[dropcap]N[/dropcap]igeria’s Information Minister Lai Mohammed Wednesday has pointed the finger of blame at France, United Kingdom and some Nigerians in Diaspora for causing the IPOB woes, in a furious response to comments made about the IPOB.
“For instance, who does not know that the IPOB internal radio is located in London? We know the diplomatic moves we have been taking and approaching the UK, all the damage it has done; but they don’t see it that way. For them, it is about freedom of expression.”
“Let me tell you, the financial headquarters is in France, we know, but you see, can you as a government stop sending money to your parents? You have to block the sources of finance that is what I said recently.
“We have the records; we know IPOB collects money from many people from the diaspora, they collect money from many people in Nigeria. They collect money from some foreign countries; this is clear, the minister revealed.
“It is incontrovertible that some people in the diaspora contribute money to IPOB. We know this as a fact. Again, there are a few knotty diplomatic issues which you need to skip, he told State House correspondents.
“If we have a person in Nigeria openly soliciting arms to come and fight the UK, what would you think of it. Would you consider that freedom of expression? And this is a country that also has had a history; what did the Irish Repubublican Army (IRA) do to be labelled a terrorist organisation? They were planting bombs, they were fighting the British army.

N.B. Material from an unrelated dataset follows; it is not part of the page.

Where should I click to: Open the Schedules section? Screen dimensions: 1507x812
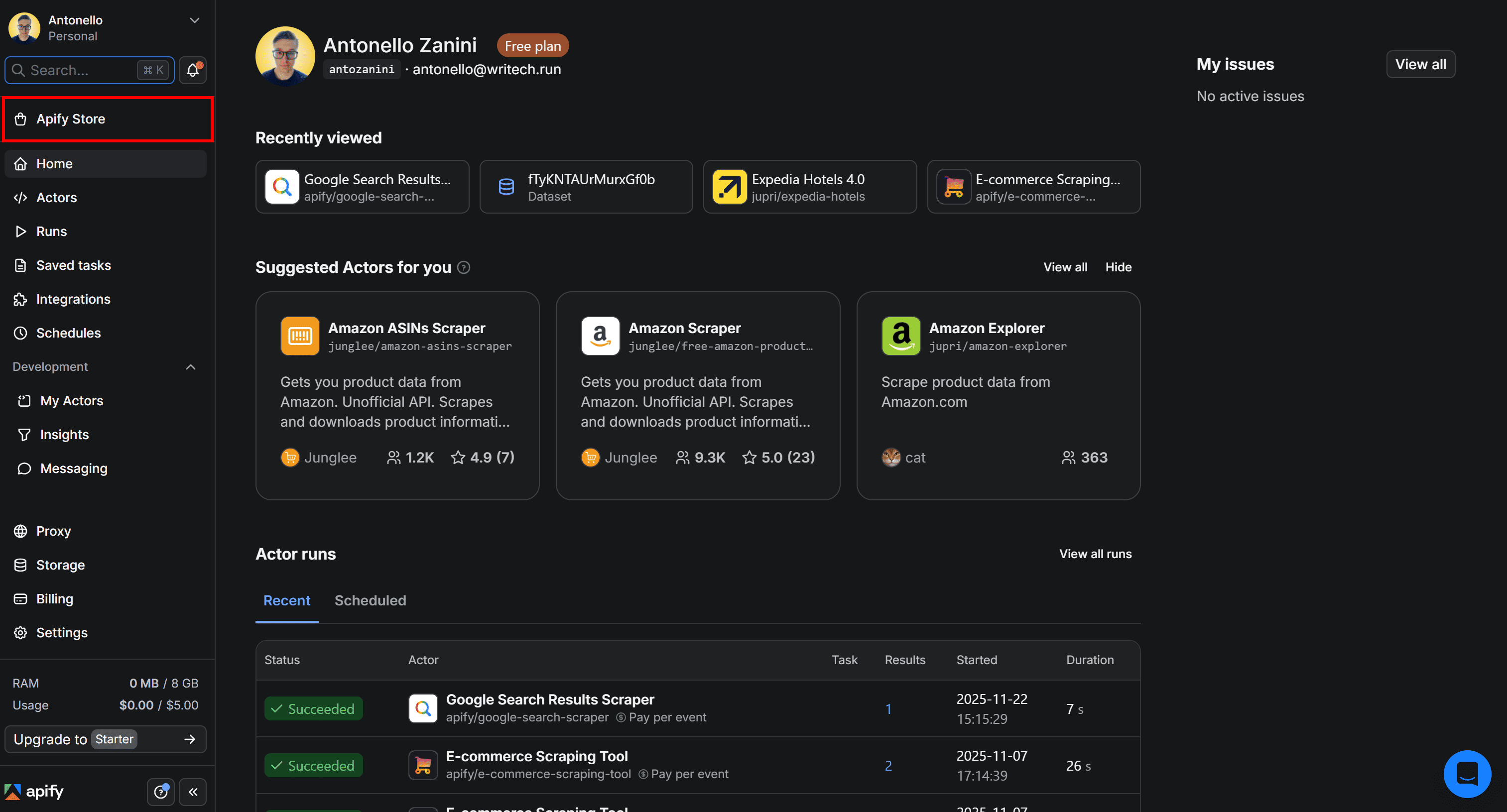point(68,332)
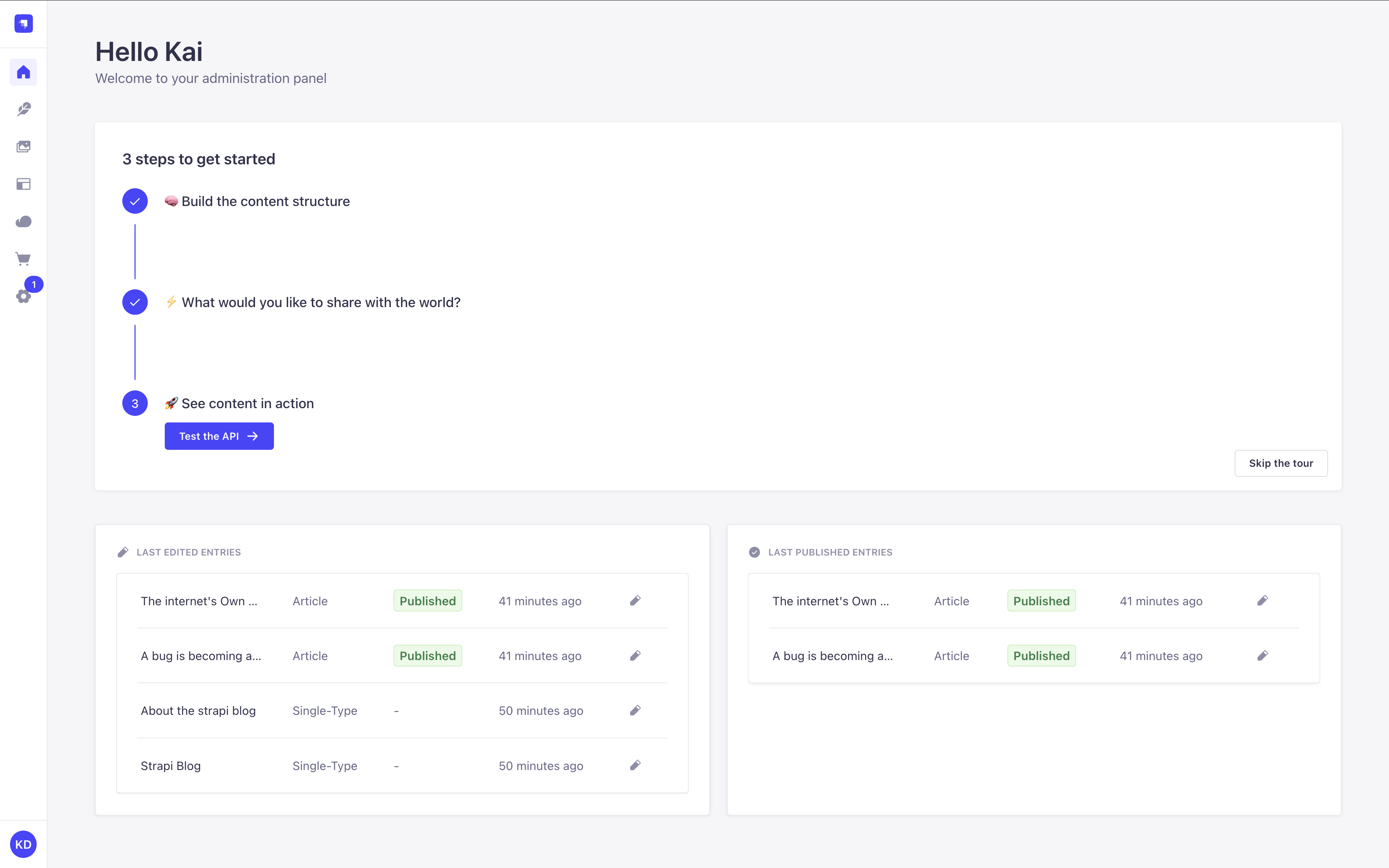Click the checkmark for 'Build the content structure' step
1389x868 pixels.
(135, 201)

“I don’t want any diplomatic row. We know for a fact where the funding is coming from and we are going to stop them but it is difficult to stop them and we have been working on it and we will not stop.”
The minister in his response was quick to blame the two European nations of doing very little about the federal government’s complaint that Biafra Radio was broadcasting from its territory.
”I think this is not rocket science. Any treasury looter would do everything possible to distract the government. If by any act, God forbid it, Nigeria is today engulfed in war, and Nigeria is now involved in trying to quell unrest, will the courts be spared? What would be the first priority of government? It will be to quell that riot, so it is a way of distraction to ensure that government is not focused.